- _What is expected_
Copy the lines from the one containing "You are a GUI" through the one containing "point(186,236)", inclusive, substituting "screen capture" for every "screenshot" and leaving everything else as it is.

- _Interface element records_
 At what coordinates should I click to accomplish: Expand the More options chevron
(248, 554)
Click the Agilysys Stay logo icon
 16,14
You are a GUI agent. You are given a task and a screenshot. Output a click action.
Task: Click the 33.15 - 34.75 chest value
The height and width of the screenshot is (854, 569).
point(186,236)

---

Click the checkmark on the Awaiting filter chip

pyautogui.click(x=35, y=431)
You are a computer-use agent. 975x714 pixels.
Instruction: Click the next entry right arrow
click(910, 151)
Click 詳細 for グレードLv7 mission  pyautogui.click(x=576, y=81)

- _Task result_
You are a GUI agent. You are given a task and a screen capture. Output a click action.
Task: Click the 33.15 - 34.75 chest value
The height and width of the screen capture is (854, 569).
point(186,236)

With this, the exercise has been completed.